How do you value or price liquidity because I think we all took liquidity for granted and right until it’s not there and it happened so broadly and you can see what that did in bond market as an example. There is the whole examination of what is next-generation enterprise risk management. Most of us were in probably a phase emergent as far as ERM movements, while the industry is clearly moving into a third phase of that now because there were a lot of assumptions in the bond models in that. We have a lot of data in many of the sectors, you’re much more able to go back and back test and run everything from your liabilities, investment scenarios, back to the period that '07, early '09, and see what it does.

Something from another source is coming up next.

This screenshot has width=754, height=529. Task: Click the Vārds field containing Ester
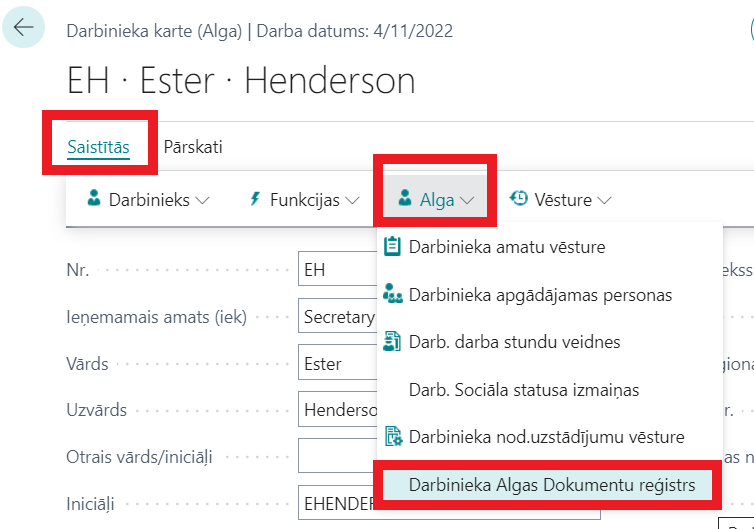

I think the ERM is getting a much more requirement. All the prospects in the risk front, I think, it’s important that organizations reflect, are honest with what worked or honest what didn’t work and also where capabilities needed to change issue 1. Issue 2 is regulation. Clearly now is, I think, a time to be engaged because I think we’re resetting the regulatory table at the low end for 20 years and at the high end for 30 or 40 years. There’re all these guidelines that our standard focused on and I think it’s important to be engaged in them and not be an observer on that front.

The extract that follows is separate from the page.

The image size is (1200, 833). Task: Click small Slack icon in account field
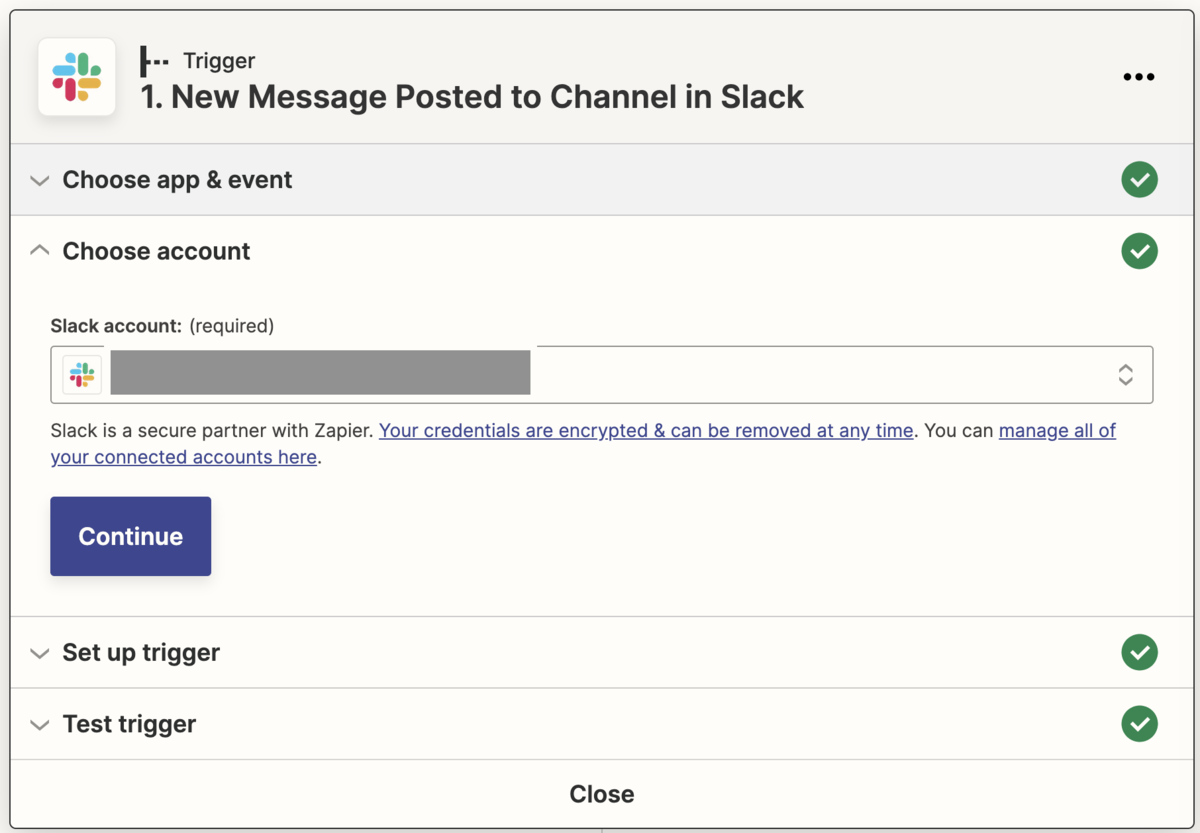pyautogui.click(x=82, y=375)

You can see what happens if you don’t, I think in some cases, there are a few issues where there was a little bit slower engagement on the insurance industry because the banks were at the forefront and then there was a bit of a catch-up , if you will.
I think in this area, though, there is always this tendency that’s lessened later on more regulation. I think what one has to be reflected about is where were regulations adequate but they just weren’t executed well. Execution is a lot different than just lettering on and I think – I know that it’s sort of like a train moving on the track but slowing that down and looking at that is time well spent for our partners.